Спустя часа полтора, за которые Сабина узнала много фактов из истории монастыря, они снова вышли наружу. Рядом с фонтаном с ручным насосом она увидела цветник и аптекарский огород с десятками клумб, а за ними узкое картофельное поле, свекловичные поля и хлев для овец. Затем они прошли мимо теплицы и поливной установки для фруктового сада и огорода. Монастырь со всей территорией походил на автономное поселение на самообеспечении вдали от какой-либо цивилизации. Удивительно, что растения плодоносили при таком скудном солнце. В любом случае влаги они получали достаточно.

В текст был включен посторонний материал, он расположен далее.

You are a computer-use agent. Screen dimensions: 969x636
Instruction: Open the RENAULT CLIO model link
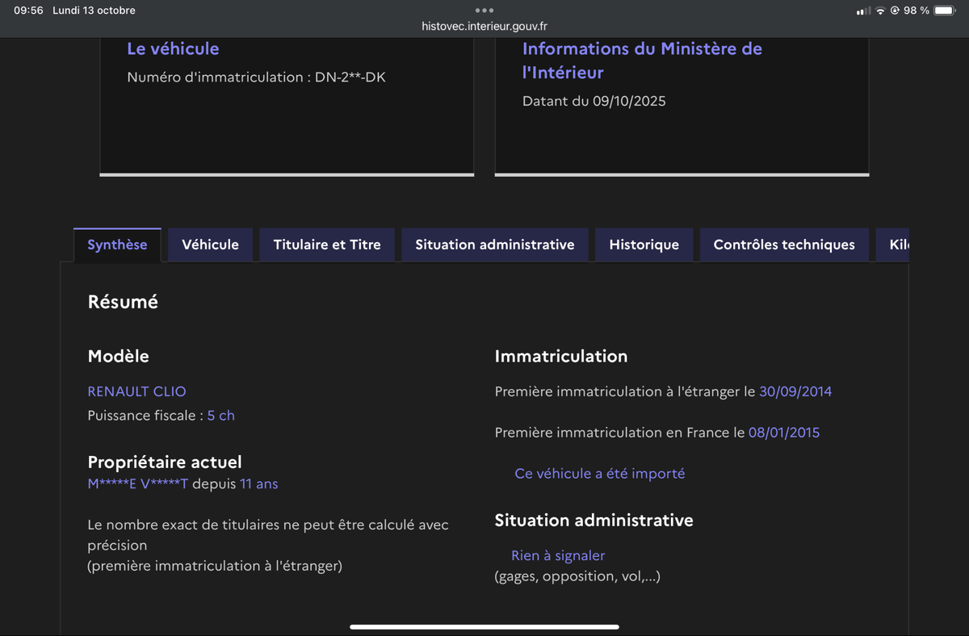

– В 70-е годы монастырь переживал расцвет… – Патер умолк, вероятно заметив, сколь неуместно прозвучали его слова. – Я имею в виду, в то время в монастыре жило еще более восьмидесяти монахинь и около двадцати пяти девушек и молодых женщин в интернате, – быстро добавил он. – После окончания школы большинство женщин, у которых был только физический недостаток, приносили обет и становились монахинями. Женщины с умственными отклонениями отправлялись – как мы сейчас сказали бы – в мастерские для лиц с ограниченными возможностями.

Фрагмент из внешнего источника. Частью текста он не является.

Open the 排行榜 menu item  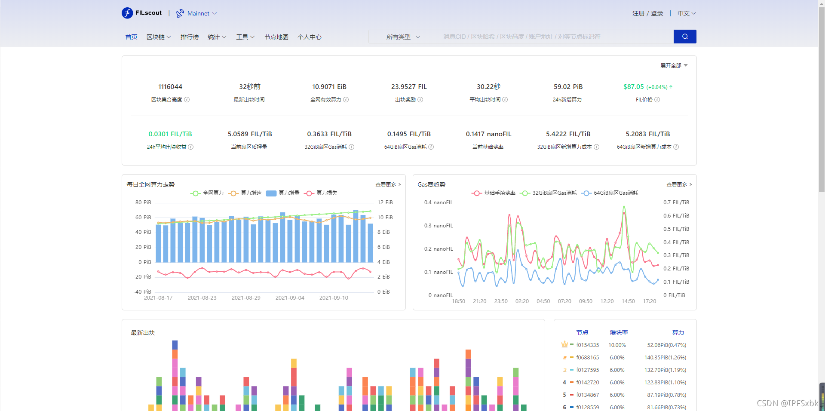(190, 37)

– А сколько монахинь здесь сегодня? – спросила Сабина.

– Ну, интерната больше нет, а в монастыре живут только пятьдесят монахинь. – Патер остановился. – Так, вот здесь парник. – Перед ними находилась церковь с остроконечной башней, к которой примыкало двухэтажное здание. – В колокольне была винтовая лестница, чтобы попасть на верхний этаж парника.

Церковь и колокольню отремонтировали, но бывшее кирпичное здание рядом почернело от огня, который, похоже, бушевал здесь, как дьявол. Крыша, оконные и дверные рамы были преимущественно из дерева и узнаваемы лишь фрагментарно.

– Я подожду здесь, – сказал патер. – Вообще-то здание с тех пор опечатано пожарной службой. Будьте аккуратны и не провалитесь.

– В доме есть подвал?

– Нет, лишь частично сохранившийся деревянный пол.

Сабина ступила на порог бывшего интерната. Хотя прошло столько десятилетий, ей показалось, что она все еще чувствует запах обгоревшего дерева. Ветхие черные доски на полу, уцелевшие при пожаре, были окончательно разрушены дождем и снегом, которые проникали через дырявую крышу. Пол выглядел как минное поле из трясины и черного ила. Без резиновых сапог Сабина не решалась пройти внутрь ни на метр.